Considering the never-ending allegations and creepy holiday video messages that have followed, you may now find the most unsettling aspect of Margin Call to be the presence of Kevin Spacey. If you can separate life from art, however, the disgraced actor’s floor head Sam Rogers is one of the film’s more sympathetic characters. Alongside Penn Badgley’s junior risk analyst Seth Bregman, he’s the only employee who caves into his emotions, albeit over his terminally ill pooch rather than the prospect of plunging the world’s economy into chaos.

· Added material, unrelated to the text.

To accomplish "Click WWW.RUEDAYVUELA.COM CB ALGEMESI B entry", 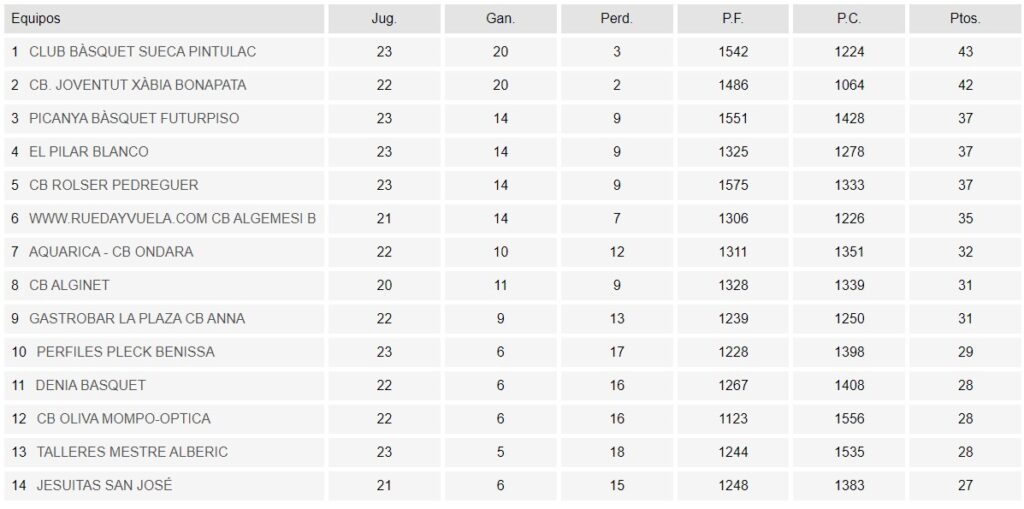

And unlike many of those higher up the financial chain, it’s clear he cares about those below him.

Instead, the film’s big baddie is Jeremy Irons’ CEO, a quasi-vampiric figure blatantly modeled on Lehman Brothers’ chairman Richard S. Fuld, Jr. The man behind everyone from Die Hard with a Vengeance’s Simon Gruber to The Lion King’s Scar can play the distinctly British arch-villain in his sleep, of course, so it’s little surprise his John Tuld oozes quiet menace from the moment he swoops into the last-ditch negotiations via helicopter. This is a man with the mantra, “There are three ways to make a living in this business: be first, be smarter, or cheat.”

It’s Tuld who demands chief of risk management Sarah Robertson (Demi Moore, playing against type) take the fall for the company’s precarious position, and who implores his staff to knowingly dump worthless assets on their most loyal customers. The subsequent fire sale in which credit trading head Will Emerson (Paul Bettany) reels in an oblivious client is as chilling as any horror scene that sends its victims to their doom.

Jeremy Irons doing what he does best.


Much of the language used could just as easily have been lifted from a slasher, too. “Most of us aren’t going to make it out of this one,” Sam admits as news of another round of firings emerges. “You still alive?”/“For now”/“Congratulations”/“It was a bloodbath,” goes a conversation between Eric and Will just minutes after the former has been given his marching orders.

Everyone in Margin Call does live to see another day, of course. But by kickstarting a chain of events that will lead to foreclosures, mass unemployment, and a higher suicide rate, the firm racks up a body count that surpasses even the bloodthirstiest horror franchise.

Margin Call is streaming on Netflix through February 28.